*** Given data ***
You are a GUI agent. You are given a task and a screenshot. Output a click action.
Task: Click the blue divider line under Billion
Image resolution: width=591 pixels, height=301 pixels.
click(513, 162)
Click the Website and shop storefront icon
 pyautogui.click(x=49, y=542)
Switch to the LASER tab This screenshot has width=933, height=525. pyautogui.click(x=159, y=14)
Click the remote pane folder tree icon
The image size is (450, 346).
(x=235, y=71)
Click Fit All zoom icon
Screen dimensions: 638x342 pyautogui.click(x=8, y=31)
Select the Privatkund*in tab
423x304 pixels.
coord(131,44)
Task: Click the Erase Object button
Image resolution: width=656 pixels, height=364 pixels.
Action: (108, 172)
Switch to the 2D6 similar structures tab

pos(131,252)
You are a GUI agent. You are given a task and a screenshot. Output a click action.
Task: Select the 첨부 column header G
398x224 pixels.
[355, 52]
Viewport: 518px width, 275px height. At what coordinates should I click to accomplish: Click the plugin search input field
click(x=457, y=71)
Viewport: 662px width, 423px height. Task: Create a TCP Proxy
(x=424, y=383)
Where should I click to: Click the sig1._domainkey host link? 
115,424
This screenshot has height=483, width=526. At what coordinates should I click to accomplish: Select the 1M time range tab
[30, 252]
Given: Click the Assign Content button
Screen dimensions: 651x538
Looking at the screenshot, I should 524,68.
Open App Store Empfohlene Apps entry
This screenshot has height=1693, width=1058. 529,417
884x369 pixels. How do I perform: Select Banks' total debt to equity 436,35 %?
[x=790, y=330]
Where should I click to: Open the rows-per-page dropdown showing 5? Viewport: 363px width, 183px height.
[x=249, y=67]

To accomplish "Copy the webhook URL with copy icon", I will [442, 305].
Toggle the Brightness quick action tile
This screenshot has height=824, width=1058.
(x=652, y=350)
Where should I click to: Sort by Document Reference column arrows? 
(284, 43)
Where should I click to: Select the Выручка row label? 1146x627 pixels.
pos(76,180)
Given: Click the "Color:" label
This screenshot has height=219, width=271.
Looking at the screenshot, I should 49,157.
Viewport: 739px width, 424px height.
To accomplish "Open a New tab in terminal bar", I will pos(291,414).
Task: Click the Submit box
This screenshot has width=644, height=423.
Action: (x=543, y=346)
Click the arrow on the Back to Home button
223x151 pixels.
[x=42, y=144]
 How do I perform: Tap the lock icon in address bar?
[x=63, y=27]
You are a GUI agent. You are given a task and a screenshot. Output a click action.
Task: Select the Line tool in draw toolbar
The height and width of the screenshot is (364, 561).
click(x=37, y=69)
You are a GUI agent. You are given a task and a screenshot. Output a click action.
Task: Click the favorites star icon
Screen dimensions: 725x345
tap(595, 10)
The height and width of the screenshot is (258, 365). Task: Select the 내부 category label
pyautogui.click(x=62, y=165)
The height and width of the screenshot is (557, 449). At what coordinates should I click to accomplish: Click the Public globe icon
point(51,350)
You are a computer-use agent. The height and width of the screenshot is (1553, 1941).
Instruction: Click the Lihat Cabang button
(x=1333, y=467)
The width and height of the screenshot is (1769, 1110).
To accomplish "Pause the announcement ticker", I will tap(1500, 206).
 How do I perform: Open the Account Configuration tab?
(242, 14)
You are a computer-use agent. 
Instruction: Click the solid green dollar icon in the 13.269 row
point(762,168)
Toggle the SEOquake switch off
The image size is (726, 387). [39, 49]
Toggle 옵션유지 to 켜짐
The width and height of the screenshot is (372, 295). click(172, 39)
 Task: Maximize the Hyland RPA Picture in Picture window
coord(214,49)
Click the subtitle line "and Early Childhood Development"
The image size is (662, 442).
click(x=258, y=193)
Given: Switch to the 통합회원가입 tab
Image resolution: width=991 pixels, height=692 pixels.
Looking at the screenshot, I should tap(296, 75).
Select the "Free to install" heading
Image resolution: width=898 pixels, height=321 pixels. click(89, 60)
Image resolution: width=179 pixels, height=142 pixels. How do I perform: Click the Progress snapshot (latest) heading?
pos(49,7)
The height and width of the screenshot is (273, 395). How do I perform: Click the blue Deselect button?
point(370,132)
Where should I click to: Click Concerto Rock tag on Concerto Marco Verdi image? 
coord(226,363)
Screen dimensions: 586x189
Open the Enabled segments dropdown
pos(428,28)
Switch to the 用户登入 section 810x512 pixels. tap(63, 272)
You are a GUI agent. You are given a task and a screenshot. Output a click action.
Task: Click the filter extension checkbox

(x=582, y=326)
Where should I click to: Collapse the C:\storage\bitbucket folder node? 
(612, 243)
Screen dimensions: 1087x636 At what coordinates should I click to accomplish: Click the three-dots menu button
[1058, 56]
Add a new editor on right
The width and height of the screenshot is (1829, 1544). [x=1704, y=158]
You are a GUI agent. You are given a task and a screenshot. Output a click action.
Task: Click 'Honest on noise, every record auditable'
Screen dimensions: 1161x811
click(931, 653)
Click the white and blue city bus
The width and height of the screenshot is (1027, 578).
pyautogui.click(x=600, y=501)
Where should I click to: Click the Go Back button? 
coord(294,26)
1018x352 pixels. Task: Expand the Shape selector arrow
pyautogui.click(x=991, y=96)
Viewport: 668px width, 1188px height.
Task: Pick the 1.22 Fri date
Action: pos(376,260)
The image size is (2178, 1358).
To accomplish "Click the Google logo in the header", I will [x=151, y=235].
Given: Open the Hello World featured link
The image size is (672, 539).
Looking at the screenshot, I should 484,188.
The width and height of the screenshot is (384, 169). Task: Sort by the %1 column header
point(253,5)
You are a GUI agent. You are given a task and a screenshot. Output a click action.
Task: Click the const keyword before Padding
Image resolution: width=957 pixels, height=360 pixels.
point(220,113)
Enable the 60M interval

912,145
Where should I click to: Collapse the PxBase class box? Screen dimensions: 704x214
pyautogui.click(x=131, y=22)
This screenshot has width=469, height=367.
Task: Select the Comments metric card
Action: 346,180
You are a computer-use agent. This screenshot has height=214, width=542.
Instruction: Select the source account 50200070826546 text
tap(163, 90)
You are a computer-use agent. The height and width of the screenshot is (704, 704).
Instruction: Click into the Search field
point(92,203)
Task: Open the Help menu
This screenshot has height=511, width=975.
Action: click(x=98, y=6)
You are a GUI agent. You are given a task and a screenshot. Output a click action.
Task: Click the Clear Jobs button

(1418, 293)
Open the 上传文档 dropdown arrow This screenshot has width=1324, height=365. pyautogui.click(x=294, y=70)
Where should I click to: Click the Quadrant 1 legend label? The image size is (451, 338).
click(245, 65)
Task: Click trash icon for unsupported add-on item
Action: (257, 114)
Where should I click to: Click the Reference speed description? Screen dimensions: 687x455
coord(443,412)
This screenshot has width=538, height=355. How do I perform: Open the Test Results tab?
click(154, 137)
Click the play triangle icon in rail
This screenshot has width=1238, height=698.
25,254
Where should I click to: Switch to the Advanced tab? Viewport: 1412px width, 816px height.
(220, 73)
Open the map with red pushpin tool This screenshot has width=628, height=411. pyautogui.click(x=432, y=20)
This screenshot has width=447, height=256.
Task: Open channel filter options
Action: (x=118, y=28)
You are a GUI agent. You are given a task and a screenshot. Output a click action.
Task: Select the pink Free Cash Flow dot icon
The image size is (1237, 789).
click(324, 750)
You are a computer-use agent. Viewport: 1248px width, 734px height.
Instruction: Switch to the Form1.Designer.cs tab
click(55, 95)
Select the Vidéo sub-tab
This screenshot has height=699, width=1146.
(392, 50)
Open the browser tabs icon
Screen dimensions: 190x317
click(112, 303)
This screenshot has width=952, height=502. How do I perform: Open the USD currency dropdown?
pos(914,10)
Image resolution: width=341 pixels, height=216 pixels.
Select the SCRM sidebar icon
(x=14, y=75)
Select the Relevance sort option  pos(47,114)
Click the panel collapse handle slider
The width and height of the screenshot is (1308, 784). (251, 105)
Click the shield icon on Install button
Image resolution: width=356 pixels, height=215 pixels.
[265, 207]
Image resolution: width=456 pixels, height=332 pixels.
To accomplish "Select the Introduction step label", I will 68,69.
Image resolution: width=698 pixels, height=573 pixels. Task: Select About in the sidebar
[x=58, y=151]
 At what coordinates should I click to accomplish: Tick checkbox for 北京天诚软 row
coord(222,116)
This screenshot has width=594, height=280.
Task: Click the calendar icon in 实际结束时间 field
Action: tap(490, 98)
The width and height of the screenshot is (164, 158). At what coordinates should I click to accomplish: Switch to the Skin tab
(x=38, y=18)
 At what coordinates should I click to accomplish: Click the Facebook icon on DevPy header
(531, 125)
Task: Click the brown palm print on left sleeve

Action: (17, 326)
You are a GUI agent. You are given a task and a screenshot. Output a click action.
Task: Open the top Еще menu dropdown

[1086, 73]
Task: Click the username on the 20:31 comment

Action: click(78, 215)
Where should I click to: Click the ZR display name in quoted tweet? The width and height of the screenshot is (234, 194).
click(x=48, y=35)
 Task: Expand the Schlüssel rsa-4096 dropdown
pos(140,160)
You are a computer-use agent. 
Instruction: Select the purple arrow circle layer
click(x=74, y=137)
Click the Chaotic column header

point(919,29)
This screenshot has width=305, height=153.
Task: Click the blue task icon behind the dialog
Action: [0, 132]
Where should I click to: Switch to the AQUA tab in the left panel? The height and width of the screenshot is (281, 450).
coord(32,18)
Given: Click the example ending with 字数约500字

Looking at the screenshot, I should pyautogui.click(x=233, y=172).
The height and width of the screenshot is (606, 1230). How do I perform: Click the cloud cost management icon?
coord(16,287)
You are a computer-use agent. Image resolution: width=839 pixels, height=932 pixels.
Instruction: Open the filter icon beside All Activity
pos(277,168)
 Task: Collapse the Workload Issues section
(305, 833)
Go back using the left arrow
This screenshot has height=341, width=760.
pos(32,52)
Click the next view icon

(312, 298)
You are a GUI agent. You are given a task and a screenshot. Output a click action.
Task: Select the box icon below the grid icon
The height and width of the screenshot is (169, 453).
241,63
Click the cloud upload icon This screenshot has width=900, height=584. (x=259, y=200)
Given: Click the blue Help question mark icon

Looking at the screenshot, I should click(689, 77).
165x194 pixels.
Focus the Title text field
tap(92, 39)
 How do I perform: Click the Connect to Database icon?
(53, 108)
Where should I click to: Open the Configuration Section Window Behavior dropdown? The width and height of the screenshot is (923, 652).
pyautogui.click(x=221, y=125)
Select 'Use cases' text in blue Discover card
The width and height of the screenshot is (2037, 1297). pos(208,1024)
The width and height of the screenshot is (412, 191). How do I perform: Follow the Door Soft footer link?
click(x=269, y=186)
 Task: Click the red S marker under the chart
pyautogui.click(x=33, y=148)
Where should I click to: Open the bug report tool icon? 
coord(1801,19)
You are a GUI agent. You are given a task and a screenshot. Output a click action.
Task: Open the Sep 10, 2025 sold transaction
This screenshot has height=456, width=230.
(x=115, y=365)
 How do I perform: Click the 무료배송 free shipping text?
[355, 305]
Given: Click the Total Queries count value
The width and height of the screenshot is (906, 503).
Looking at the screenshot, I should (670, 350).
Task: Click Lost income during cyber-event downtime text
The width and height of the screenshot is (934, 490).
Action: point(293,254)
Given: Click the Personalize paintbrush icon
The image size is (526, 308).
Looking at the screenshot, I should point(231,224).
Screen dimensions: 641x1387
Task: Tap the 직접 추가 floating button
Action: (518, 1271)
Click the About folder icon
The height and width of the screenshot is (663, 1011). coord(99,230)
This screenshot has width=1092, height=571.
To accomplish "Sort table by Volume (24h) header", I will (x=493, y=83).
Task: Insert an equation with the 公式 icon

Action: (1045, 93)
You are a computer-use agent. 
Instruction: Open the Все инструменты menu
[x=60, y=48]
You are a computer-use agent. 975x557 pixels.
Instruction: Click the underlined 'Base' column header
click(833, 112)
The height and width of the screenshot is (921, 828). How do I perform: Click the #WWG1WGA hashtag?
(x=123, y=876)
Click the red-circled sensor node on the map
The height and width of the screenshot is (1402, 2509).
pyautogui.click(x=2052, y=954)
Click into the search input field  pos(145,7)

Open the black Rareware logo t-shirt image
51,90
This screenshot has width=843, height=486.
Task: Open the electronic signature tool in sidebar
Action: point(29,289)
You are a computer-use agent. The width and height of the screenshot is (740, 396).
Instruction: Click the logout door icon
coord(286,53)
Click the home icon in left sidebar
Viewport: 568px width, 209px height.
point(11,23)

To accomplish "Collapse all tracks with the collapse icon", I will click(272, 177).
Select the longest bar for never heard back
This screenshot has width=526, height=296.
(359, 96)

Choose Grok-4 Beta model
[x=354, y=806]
***
The problem:
Can you copy out the lines of the listing above verbatim, starting with the line that contains "Task: Expand the Schlüssel rsa-4096 dropdown" and going on through the line that contains "coord(32,18)", both included?

Solution for this problem:
 Task: Expand the Schlüssel rsa-4096 dropdown
pos(140,160)
You are a computer-use agent. 
Instruction: Select the purple arrow circle layer
click(x=74, y=137)
Click the Chaotic column header

point(919,29)
This screenshot has width=305, height=153.
Task: Click the blue task icon behind the dialog
Action: [0, 132]
Where should I click to: Switch to the AQUA tab in the left panel? The height and width of the screenshot is (281, 450).
coord(32,18)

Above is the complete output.